» To do: The expected output is every entry below, exact in every character.

» Material for this exercise:
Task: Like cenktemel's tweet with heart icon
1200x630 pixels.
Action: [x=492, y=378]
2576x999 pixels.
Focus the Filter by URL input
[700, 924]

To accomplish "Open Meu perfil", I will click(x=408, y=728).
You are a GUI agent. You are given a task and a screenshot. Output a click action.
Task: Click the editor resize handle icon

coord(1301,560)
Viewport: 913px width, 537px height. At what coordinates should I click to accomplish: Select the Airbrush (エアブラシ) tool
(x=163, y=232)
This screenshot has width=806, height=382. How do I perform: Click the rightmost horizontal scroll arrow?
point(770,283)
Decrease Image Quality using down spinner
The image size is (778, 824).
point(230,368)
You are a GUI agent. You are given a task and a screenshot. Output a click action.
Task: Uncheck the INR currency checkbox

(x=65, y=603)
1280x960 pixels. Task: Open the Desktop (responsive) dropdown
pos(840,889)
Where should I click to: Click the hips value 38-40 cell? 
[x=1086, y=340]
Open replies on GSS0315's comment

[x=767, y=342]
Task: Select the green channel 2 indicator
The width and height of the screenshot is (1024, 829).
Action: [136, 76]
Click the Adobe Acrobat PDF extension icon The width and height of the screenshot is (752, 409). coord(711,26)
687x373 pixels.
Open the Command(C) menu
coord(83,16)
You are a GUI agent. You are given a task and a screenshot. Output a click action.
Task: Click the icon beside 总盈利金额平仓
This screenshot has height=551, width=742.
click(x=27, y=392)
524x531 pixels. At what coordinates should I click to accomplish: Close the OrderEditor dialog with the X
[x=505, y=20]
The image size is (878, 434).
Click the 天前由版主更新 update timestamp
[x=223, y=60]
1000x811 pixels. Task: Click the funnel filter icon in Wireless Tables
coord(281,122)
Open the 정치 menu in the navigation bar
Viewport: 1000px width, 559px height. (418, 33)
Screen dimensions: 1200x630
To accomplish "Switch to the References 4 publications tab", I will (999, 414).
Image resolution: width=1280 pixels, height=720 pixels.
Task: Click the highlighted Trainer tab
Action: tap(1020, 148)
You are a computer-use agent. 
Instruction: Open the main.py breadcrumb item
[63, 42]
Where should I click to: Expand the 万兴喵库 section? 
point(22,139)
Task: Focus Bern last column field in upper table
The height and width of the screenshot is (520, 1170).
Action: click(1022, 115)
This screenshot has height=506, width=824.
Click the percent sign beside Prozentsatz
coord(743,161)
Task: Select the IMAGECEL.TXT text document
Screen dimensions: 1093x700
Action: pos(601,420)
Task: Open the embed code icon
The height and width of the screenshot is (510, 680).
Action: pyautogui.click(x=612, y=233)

» Solved problem:
Task: Like cenktemel's tweet with heart icon
1200x630 pixels.
Action: [x=492, y=378]
2576x999 pixels.
Focus the Filter by URL input
[700, 924]

To accomplish "Open Meu perfil", I will click(x=408, y=728).
You are a GUI agent. You are given a task and a screenshot. Output a click action.
Task: Click the editor resize handle icon

coord(1301,560)
Viewport: 913px width, 537px height. At what coordinates should I click to accomplish: Select the Airbrush (エアブラシ) tool
(x=163, y=232)
This screenshot has width=806, height=382. How do I perform: Click the rightmost horizontal scroll arrow?
point(770,283)
Decrease Image Quality using down spinner
The image size is (778, 824).
point(230,368)
You are a GUI agent. You are given a task and a screenshot. Output a click action.
Task: Uncheck the INR currency checkbox

(x=65, y=603)
1280x960 pixels. Task: Open the Desktop (responsive) dropdown
pos(840,889)
Where should I click to: Click the hips value 38-40 cell? 
[x=1086, y=340]
Open replies on GSS0315's comment

[x=767, y=342]
Task: Select the green channel 2 indicator
The width and height of the screenshot is (1024, 829).
Action: [136, 76]
Click the Adobe Acrobat PDF extension icon The width and height of the screenshot is (752, 409). coord(711,26)
687x373 pixels.
Open the Command(C) menu
coord(83,16)
You are a GUI agent. You are given a task and a screenshot. Output a click action.
Task: Click the icon beside 总盈利金额平仓
This screenshot has height=551, width=742.
click(x=27, y=392)
524x531 pixels. At what coordinates should I click to accomplish: Close the OrderEditor dialog with the X
[x=505, y=20]
The image size is (878, 434).
Click the 天前由版主更新 update timestamp
[x=223, y=60]
1000x811 pixels. Task: Click the funnel filter icon in Wireless Tables
coord(281,122)
Open the 정치 menu in the navigation bar
Viewport: 1000px width, 559px height. (418, 33)
Screen dimensions: 1200x630
To accomplish "Switch to the References 4 publications tab", I will (999, 414).
Image resolution: width=1280 pixels, height=720 pixels.
Task: Click the highlighted Trainer tab
Action: tap(1020, 148)
You are a computer-use agent. 
Instruction: Open the main.py breadcrumb item
[63, 42]
Where should I click to: Expand the 万兴喵库 section? 
point(22,139)
Task: Focus Bern last column field in upper table
The height and width of the screenshot is (520, 1170).
Action: click(1022, 115)
This screenshot has height=506, width=824.
Click the percent sign beside Prozentsatz
coord(743,161)
Task: Select the IMAGECEL.TXT text document
Screen dimensions: 1093x700
Action: pos(601,420)
Task: Open the embed code icon
The height and width of the screenshot is (510, 680).
Action: pyautogui.click(x=612, y=233)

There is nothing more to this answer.